Monday, May 28, 2007

The Blind Watchmaker - chapter 9

This chapter takes a completely different tone from what has gone before that gives me a feeling of some humanity behind the author. It is about the theory of "punctured equilibrium", but it still talks around many of the key issues.

In the middle of the chapter, we have this honest admission: "Both schools of thought despise so-called scientific creationists equally". That is a harsh statement. I may not be the least impressed by Dawkins ability to form a rational argument, but that doesn't mean I need to despise him as a person. Unfortunately, this statement is true and also extends to many theologians who despise creationists. Near the end of the chapter, Dawkins says "Whatever the motive, the consequence is that if a reputable scholar breathes so much as a hint of criticism of some detail of current Darwinian theory, the fact is eagerly seized on and blown up out of all proportion." Dawkins mentioned control system theory in the previous chapter. Take his two statements together and we have a feedback loop that is guaranteed not only to lock out creationists, but to silence anyone who would dare report data that conflicted with the theory of evolution. This is indeed the current situation in the Ivory Tower.

Punctuated Equilibrium is a theory that arose due to a conflict between the data (fossils) as interpreted by paleontologists and the perceived theory of evolution being one of more or less constant change. In 1972, it was formally acknowledged that most of the major animal groups show up suddenly in the fossil record. This was neither compatible with creation nor with evolution, if I recall correctly from what I was taught about evolution when I was a child. Dawkins tries to show that evolutionists had always believed in the possibility of wide variations in evolution rates so that none of this should have been the least surprising.

What is more important here is that Dawkins notes a gap between the thinking of the molecular biology community (constant evolution rates), the paleontology community (evolution singularities) and the biology community (something in between). The engineering optimization viewpoint has something to contribute to this discussion. The molecular biology community does an excellent job of looking at current mutation rates. This is a very important contribution for immunology. What isn't possible for them to do is to relate genes to fitness. Optimization is also coupled and we are forever looking at derivatives of fitness functions with respect to design variables. Because it is impossible for molecular biologists to relate mutations directly to fitness, they are forced to abandon the survival of the fittest concept in its entirety and look at mutations alone. Constant evolution rate is the only thing left, but it is completely wrong at a macro evolution level. More importantly, peaks and valleys of fitness are irrelevant by the necessarily simplistic presuppositions of current molecular biology, so the "saltation" issues disappear with a hand wave.

A suggested theory is that most of the macro evolution took place in isolated communities before moving back to larger communities and taking over. The problem here is that we actually do have data. When isolated populations from Hawaii, Australia and New Zealand where brought into contact with Africa, Eurasia and America, the result was the exotic species of the isolated communities suffering, not the other way around.

A final point that Dawkins notes is that selective breeding allows for changes to be made quickly (as in dogs), but eventually there is a point where additional change becomes increasingly difficult. His explanation is that these perturbed states of the species need to build up a sufficiently varied gene pool before evolution can be pushed further and that takes large amounts of time. Optimization theory gives us a different explanation: At the peak or valley, the fitness gradients are near zero, so that perturbations are quite easy. Moving further, however, we eventually hit regions of very large fitness gradients so that it is impossible to keep pushing.
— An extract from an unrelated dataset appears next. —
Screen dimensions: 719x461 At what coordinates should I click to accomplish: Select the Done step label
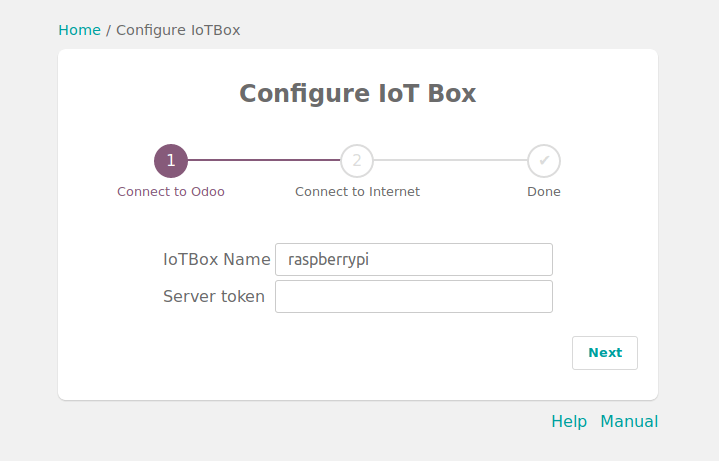point(544,191)
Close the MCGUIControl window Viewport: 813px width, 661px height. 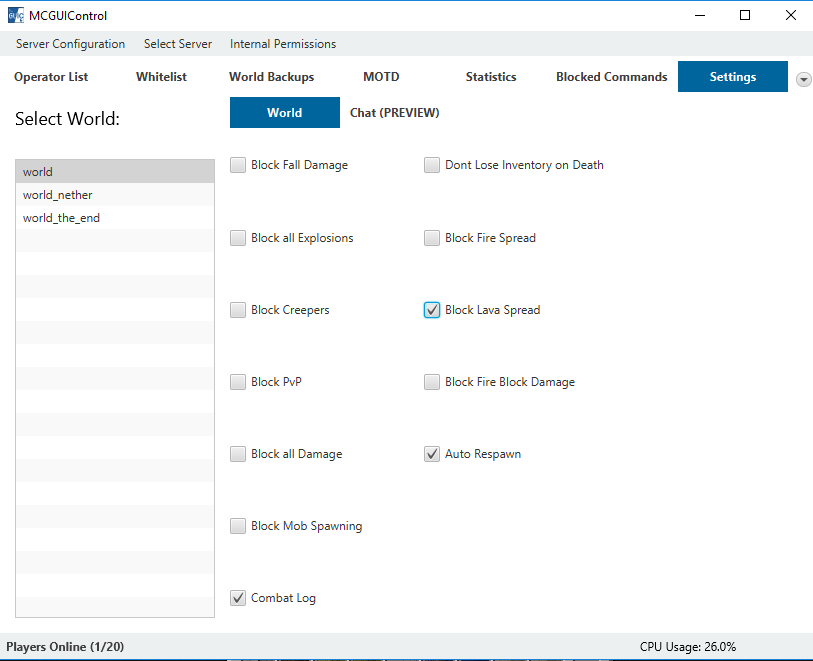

If we no longer artificially push the species out of equilibrium, then it will revert back to near its original state. Unfortunately for Darwinism, this is indeed the situation and the reason that "saltation" cannot be explained away without telling science to go to hell.

In spite of these comments, I would commend Dawkins for being much more forthright in this chapter than he has been in any of the previous ones.
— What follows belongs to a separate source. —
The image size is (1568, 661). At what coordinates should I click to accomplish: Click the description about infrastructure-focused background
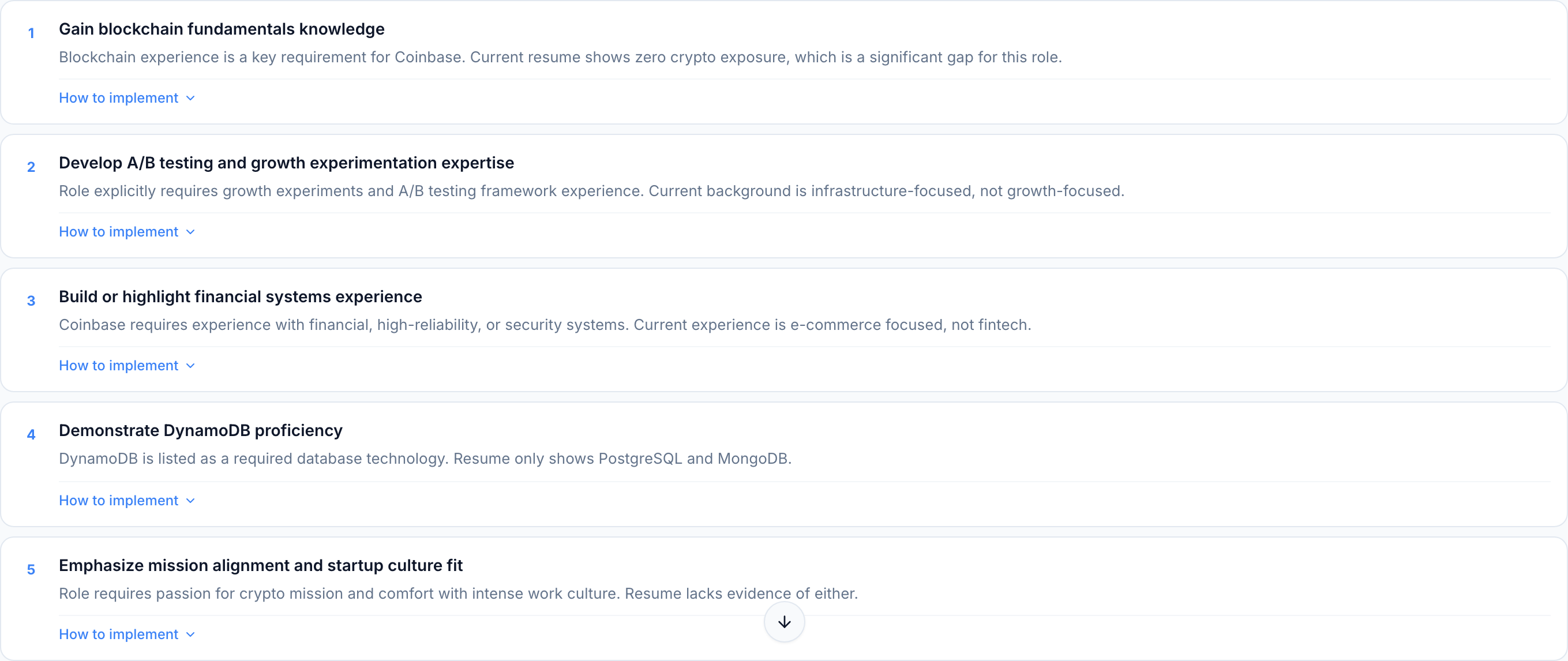[x=591, y=191]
Links: Chapter 1 & 2, Chapter 3, Chapter 4, Chapter 4b, Chapter 5, Chapter 6, Chapter 7, Chapter 8,

2 comments:

Bunc said...

Looney, again just a quick comment.
Your references to "saltation" appear to suggest that you see saltation as a fact - I may be misunderstanding your intent. Saltationism is in fact a theory of sudden change from one variation to the next which is of an order of magnitude different from normal rates of change.
As there is no evidence for saltation I am not clear why you feel that it needs to be explained away.
There has been soem misunderstanding that Goulds puntuated equilibrium is a "saltationist" theory but Gould himslef has made it very clear that this is a misreading of what he is proposing.
You are in fact crticising evolutionary theory for failing to explain away soemthing for which there is no evidence anyway!

Looney said...

Bunc, the notion of "saltation" being impossible (without a engineer) is something that I would share with Dawkins.

The problem of this chapter is unrelated to what was discussed: No matter how you spin it, all of the major design features of modern animals appear suddenly in the fossil record. The IDers assert that macro evolution is impossible. The paleontologists and Dawkins are pretty much asserting that it will never be possible to show macro evolution via the fossil record.